Until the biochemists and pharmacologists come up with the ideal anorectic, combination therapy with existing agents is a good approach to treating obesity.
Successful regimens include fenfluramine 20 mg twice daily in combination with phentermine 15 mg twice daily or with phenylpropanolamine 25 mg three times daily before meals; and phentermine 15 mg twice daily plus phenylpropanolamine 25 mg three times daily. Weintraub et al. studied the effects of phentermine 15 mg/day plus fenfluramine 60 mg/day (versus placebo) in 121 patients 120% to 180% of ideal weight. After 34 weeks of drug therapy or placebo therapy, along with calorie restriction, behavior modification, and exercise, patients in the treated group had lost an average of 15.9% of initial weight, compared with an average loss of 5.9% in the placebo group. Patients continued in the study for up to 3Ęyears. Weight loss slowed (and in some cases reversed) after week 20, but drug treatment helped many patients maintain their weight loss. (Weintraub et al. Clin Pharmacol Ther. 1992; 51: 586-594; 595-601; 602-607.)

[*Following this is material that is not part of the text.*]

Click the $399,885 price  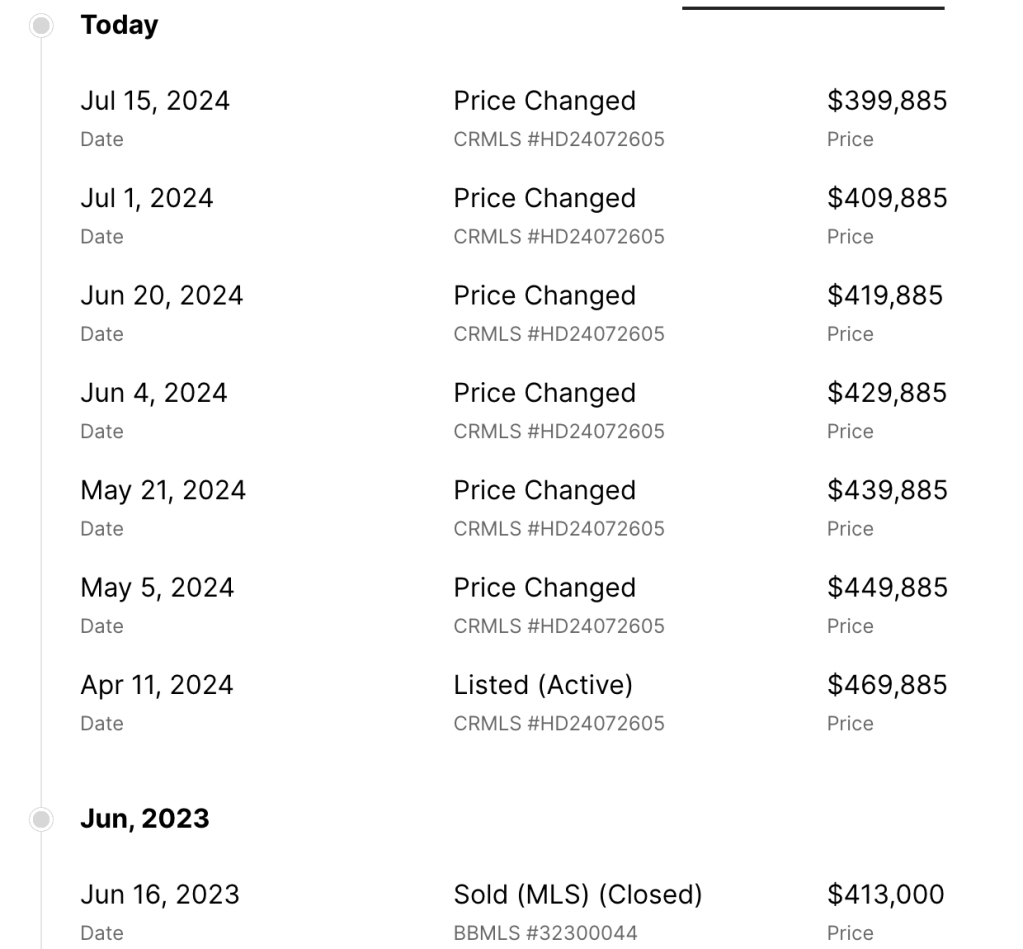point(886,101)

At any given time, up to 40% of women (44% of high school girls) and 24% of men are trying to lose weight. Many of these people do not need to lose weight, and of those that do, the majority will fail. But this failure should not lead medical professionals to abandon their obese patients. According to physician Arthur Frank (George Washington University Obesity Management Program), obesity is an orphan disease of monumental size: "We are much better at managing patients even though we are only a little bit closer to understanding the mystery of how we weigh what we weigh. We should not leave the mystery to the profiteers and quacks." (Frank A. JAMA. 1993; 269: 2132-2133. NIH Panel. Ann Intern Med. 1993; 119: 764-770. Blackburn GL et al. Drug Ther. 1993; 23: 17-29. Bray GA. Ann Intern Med. 1993; 19: 707-713.)
Does Aminophylline Cream Really Shrink Thighs? An obesity researcher reported at a recent scientific meeting that a topical preparation of aminophylline, applied to the thighs, has an interesting effect: it shrinks fat cells. Aminophylline, the ethylenediamine salt of theophylline, has long been used as a bronchodilator for symptomatic relief of asthma. Frank Greenway (Harbor-UCLA Medical Center in Los Angeles) and George Bray (Director, Louisiana State University's Pennington Biomedical Research Center) have been studying the effects of their "patented" aminophylline cream in topical application to the thighs. At the annual meeting of the North American Association for the Study of Obesity, Greenway described results from two studies, each involving 12 women. In the first study, the women applied 5 mL of aminophylline cream each day to one thigh and a placebo cream to the other.
After 5 weeks, the treated thighs had shrunk in circumference an average of one half inch. One woman withdrew from the trial because of skin irritation. In the second study, a less potent cream produced even more promising results: a 1.5- inch reduction in the treated thighs. The cream reportedly reduced thigh size even in women who didn't lose weight. The researchers speculated that the reduction in thigh size is due to loss of fat. Greenway said the cream probably wouldn't work on fat elsewhere on the body, because it appears effective only for the type of tissue found in the thighs. The aminophylline cream is currently licensed to an entrepreneur, and "could be marketed as a cosmetic fairly soon." (Annual scientific meeting of the North American Association for the Study of Obesity, Milwaukee, WI, October 1993.).